## Instructions to follow
Copy the listing that follows, line for line, without a single difference.

## Data under study
►
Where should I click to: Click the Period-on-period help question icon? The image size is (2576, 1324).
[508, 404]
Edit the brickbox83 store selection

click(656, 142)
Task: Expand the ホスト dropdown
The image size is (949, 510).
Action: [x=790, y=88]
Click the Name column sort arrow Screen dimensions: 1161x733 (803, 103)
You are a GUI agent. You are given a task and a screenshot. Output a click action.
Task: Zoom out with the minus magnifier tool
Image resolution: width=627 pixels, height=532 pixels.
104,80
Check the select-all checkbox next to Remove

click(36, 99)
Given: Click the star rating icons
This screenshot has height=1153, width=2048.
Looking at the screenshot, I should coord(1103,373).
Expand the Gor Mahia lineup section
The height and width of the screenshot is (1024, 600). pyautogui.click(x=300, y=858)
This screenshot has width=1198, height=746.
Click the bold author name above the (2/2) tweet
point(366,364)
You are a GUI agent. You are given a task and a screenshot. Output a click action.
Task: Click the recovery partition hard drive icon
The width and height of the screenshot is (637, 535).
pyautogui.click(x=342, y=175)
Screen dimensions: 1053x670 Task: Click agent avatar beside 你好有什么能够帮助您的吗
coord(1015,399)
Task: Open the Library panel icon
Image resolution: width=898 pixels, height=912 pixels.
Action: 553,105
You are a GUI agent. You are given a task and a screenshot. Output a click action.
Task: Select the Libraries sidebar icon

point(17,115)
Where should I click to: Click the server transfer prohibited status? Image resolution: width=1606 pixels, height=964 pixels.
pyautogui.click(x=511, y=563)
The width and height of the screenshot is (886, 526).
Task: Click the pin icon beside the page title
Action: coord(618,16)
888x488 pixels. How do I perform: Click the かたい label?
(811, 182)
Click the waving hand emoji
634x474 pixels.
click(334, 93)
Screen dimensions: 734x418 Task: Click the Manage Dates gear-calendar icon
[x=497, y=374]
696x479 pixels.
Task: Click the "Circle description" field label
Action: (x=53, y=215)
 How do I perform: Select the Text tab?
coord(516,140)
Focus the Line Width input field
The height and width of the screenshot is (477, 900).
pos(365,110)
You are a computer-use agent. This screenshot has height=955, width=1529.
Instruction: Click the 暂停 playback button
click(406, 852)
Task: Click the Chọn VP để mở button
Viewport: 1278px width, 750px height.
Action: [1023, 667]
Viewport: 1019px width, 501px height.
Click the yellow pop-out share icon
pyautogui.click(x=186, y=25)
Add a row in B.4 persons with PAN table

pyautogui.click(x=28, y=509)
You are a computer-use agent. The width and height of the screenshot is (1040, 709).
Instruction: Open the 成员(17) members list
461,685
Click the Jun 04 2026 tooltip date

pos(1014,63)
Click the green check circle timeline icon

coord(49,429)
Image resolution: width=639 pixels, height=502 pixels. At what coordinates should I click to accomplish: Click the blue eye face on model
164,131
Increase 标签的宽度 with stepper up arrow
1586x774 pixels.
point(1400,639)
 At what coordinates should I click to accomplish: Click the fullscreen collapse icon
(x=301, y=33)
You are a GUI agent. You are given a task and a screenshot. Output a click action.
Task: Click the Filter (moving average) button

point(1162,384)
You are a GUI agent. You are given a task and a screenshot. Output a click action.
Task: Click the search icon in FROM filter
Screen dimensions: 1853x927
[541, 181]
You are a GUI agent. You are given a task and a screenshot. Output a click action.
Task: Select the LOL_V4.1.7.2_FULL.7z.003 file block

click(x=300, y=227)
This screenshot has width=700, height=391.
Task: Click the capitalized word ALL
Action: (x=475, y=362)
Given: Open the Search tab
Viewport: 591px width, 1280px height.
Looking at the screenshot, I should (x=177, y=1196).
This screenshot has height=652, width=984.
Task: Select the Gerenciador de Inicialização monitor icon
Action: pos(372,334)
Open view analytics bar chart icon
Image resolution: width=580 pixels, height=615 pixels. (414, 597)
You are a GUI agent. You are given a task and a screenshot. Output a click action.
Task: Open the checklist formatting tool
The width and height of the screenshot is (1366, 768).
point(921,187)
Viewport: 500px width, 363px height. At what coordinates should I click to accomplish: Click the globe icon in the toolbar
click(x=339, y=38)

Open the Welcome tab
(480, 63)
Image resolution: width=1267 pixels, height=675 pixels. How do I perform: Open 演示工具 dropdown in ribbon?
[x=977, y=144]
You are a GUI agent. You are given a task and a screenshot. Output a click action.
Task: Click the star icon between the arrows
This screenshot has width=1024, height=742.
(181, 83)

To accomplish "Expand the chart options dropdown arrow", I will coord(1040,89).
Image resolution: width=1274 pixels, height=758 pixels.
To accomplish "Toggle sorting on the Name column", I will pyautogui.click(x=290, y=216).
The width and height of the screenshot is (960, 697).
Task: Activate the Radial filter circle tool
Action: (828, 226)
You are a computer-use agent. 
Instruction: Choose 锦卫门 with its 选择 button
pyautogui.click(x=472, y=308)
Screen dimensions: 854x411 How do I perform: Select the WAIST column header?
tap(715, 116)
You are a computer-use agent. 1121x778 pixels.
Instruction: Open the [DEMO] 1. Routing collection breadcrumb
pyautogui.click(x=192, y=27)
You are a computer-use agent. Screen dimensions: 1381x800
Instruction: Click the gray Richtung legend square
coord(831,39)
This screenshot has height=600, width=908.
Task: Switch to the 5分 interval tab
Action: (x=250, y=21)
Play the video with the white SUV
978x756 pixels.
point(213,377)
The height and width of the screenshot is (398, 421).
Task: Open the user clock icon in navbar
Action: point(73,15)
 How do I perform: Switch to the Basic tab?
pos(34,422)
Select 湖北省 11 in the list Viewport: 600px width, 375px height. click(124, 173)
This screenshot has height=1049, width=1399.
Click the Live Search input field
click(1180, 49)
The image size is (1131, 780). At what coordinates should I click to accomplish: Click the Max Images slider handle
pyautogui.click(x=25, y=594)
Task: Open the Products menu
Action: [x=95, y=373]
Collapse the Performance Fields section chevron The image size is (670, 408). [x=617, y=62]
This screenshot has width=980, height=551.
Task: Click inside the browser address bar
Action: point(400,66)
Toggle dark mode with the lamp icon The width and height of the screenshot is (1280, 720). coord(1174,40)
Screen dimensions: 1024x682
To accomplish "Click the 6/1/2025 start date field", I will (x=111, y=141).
◄
## Response for this exercise
Where should I click to: Click the Period-on-period help question icon? The image size is (2576, 1324).
[508, 404]
Edit the brickbox83 store selection

click(656, 142)
Task: Expand the ホスト dropdown
The image size is (949, 510).
Action: [x=790, y=88]
Click the Name column sort arrow Screen dimensions: 1161x733 (803, 103)
You are a GUI agent. You are given a task and a screenshot. Output a click action.
Task: Zoom out with the minus magnifier tool
Image resolution: width=627 pixels, height=532 pixels.
104,80
Check the select-all checkbox next to Remove

click(36, 99)
Given: Click the star rating icons
This screenshot has height=1153, width=2048.
Looking at the screenshot, I should coord(1103,373).
Expand the Gor Mahia lineup section
The height and width of the screenshot is (1024, 600). pyautogui.click(x=300, y=858)
This screenshot has width=1198, height=746.
Click the bold author name above the (2/2) tweet
point(366,364)
You are a GUI agent. You are given a task and a screenshot. Output a click action.
Task: Click the recovery partition hard drive icon
The width and height of the screenshot is (637, 535).
pyautogui.click(x=342, y=175)
Screen dimensions: 1053x670 Task: Click agent avatar beside 你好有什么能够帮助您的吗
coord(1015,399)
Task: Open the Library panel icon
Image resolution: width=898 pixels, height=912 pixels.
Action: 553,105
You are a GUI agent. You are given a task and a screenshot. Output a click action.
Task: Select the Libraries sidebar icon

point(17,115)
Where should I click to: Click the server transfer prohibited status? Image resolution: width=1606 pixels, height=964 pixels.
pyautogui.click(x=511, y=563)
The width and height of the screenshot is (886, 526).
Task: Click the pin icon beside the page title
Action: coord(618,16)
888x488 pixels. How do I perform: Click the かたい label?
(811, 182)
Click the waving hand emoji
634x474 pixels.
click(334, 93)
Screen dimensions: 734x418 Task: Click the Manage Dates gear-calendar icon
[x=497, y=374]
696x479 pixels.
Task: Click the "Circle description" field label
Action: (x=53, y=215)
 How do I perform: Select the Text tab?
coord(516,140)
Focus the Line Width input field
The height and width of the screenshot is (477, 900).
pos(365,110)
You are a computer-use agent. This screenshot has height=955, width=1529.
Instruction: Click the 暂停 playback button
click(406, 852)
Task: Click the Chọn VP để mở button
Viewport: 1278px width, 750px height.
Action: [1023, 667]
Viewport: 1019px width, 501px height.
Click the yellow pop-out share icon
pyautogui.click(x=186, y=25)
Add a row in B.4 persons with PAN table

pyautogui.click(x=28, y=509)
You are a computer-use agent. The width and height of the screenshot is (1040, 709).
Instruction: Open the 成员(17) members list
461,685
Click the Jun 04 2026 tooltip date

pos(1014,63)
Click the green check circle timeline icon

coord(49,429)
Image resolution: width=639 pixels, height=502 pixels. At what coordinates should I click to accomplish: Click the blue eye face on model
164,131
Increase 标签的宽度 with stepper up arrow
1586x774 pixels.
point(1400,639)
 At what coordinates should I click to accomplish: Click the fullscreen collapse icon
(x=301, y=33)
You are a GUI agent. You are given a task and a screenshot. Output a click action.
Task: Click the Filter (moving average) button

point(1162,384)
You are a GUI agent. You are given a task and a screenshot. Output a click action.
Task: Click the search icon in FROM filter
Screen dimensions: 1853x927
[541, 181]
You are a GUI agent. You are given a task and a screenshot. Output a click action.
Task: Select the LOL_V4.1.7.2_FULL.7z.003 file block

click(x=300, y=227)
This screenshot has width=700, height=391.
Task: Click the capitalized word ALL
Action: (x=475, y=362)
Given: Open the Search tab
Viewport: 591px width, 1280px height.
Looking at the screenshot, I should (x=177, y=1196).
This screenshot has height=652, width=984.
Task: Select the Gerenciador de Inicialização monitor icon
Action: pos(372,334)
Open view analytics bar chart icon
Image resolution: width=580 pixels, height=615 pixels. (414, 597)
You are a GUI agent. You are given a task and a screenshot. Output a click action.
Task: Open the checklist formatting tool
The width and height of the screenshot is (1366, 768).
point(921,187)
Viewport: 500px width, 363px height. At what coordinates should I click to accomplish: Click the globe icon in the toolbar
click(x=339, y=38)

Open the Welcome tab
(480, 63)
Image resolution: width=1267 pixels, height=675 pixels. How do I perform: Open 演示工具 dropdown in ribbon?
[x=977, y=144]
You are a GUI agent. You are given a task and a screenshot. Output a click action.
Task: Click the star icon between the arrows
This screenshot has width=1024, height=742.
(181, 83)

To accomplish "Expand the chart options dropdown arrow", I will coord(1040,89).
Image resolution: width=1274 pixels, height=758 pixels.
To accomplish "Toggle sorting on the Name column", I will pyautogui.click(x=290, y=216).
The width and height of the screenshot is (960, 697).
Task: Activate the Radial filter circle tool
Action: (828, 226)
You are a computer-use agent. 
Instruction: Choose 锦卫门 with its 选择 button
pyautogui.click(x=472, y=308)
Screen dimensions: 854x411 How do I perform: Select the WAIST column header?
tap(715, 116)
You are a computer-use agent. 1121x778 pixels.
Instruction: Open the [DEMO] 1. Routing collection breadcrumb
pyautogui.click(x=192, y=27)
You are a computer-use agent. Screen dimensions: 1381x800
Instruction: Click the gray Richtung legend square
coord(831,39)
This screenshot has height=600, width=908.
Task: Switch to the 5分 interval tab
Action: (x=250, y=21)
Play the video with the white SUV
978x756 pixels.
point(213,377)
The height and width of the screenshot is (398, 421).
Task: Open the user clock icon in navbar
Action: point(73,15)
 How do I perform: Switch to the Basic tab?
pos(34,422)
Select 湖北省 11 in the list Viewport: 600px width, 375px height. click(124, 173)
This screenshot has height=1049, width=1399.
Click the Live Search input field
click(1180, 49)
The image size is (1131, 780). At what coordinates should I click to accomplish: Click the Max Images slider handle
pyautogui.click(x=25, y=594)
Task: Open the Products menu
Action: [x=95, y=373]
Collapse the Performance Fields section chevron The image size is (670, 408). [x=617, y=62]
This screenshot has width=980, height=551.
Task: Click inside the browser address bar
Action: point(400,66)
Toggle dark mode with the lamp icon The width and height of the screenshot is (1280, 720). coord(1174,40)
Screen dimensions: 1024x682
To accomplish "Click the 6/1/2025 start date field", I will (x=111, y=141).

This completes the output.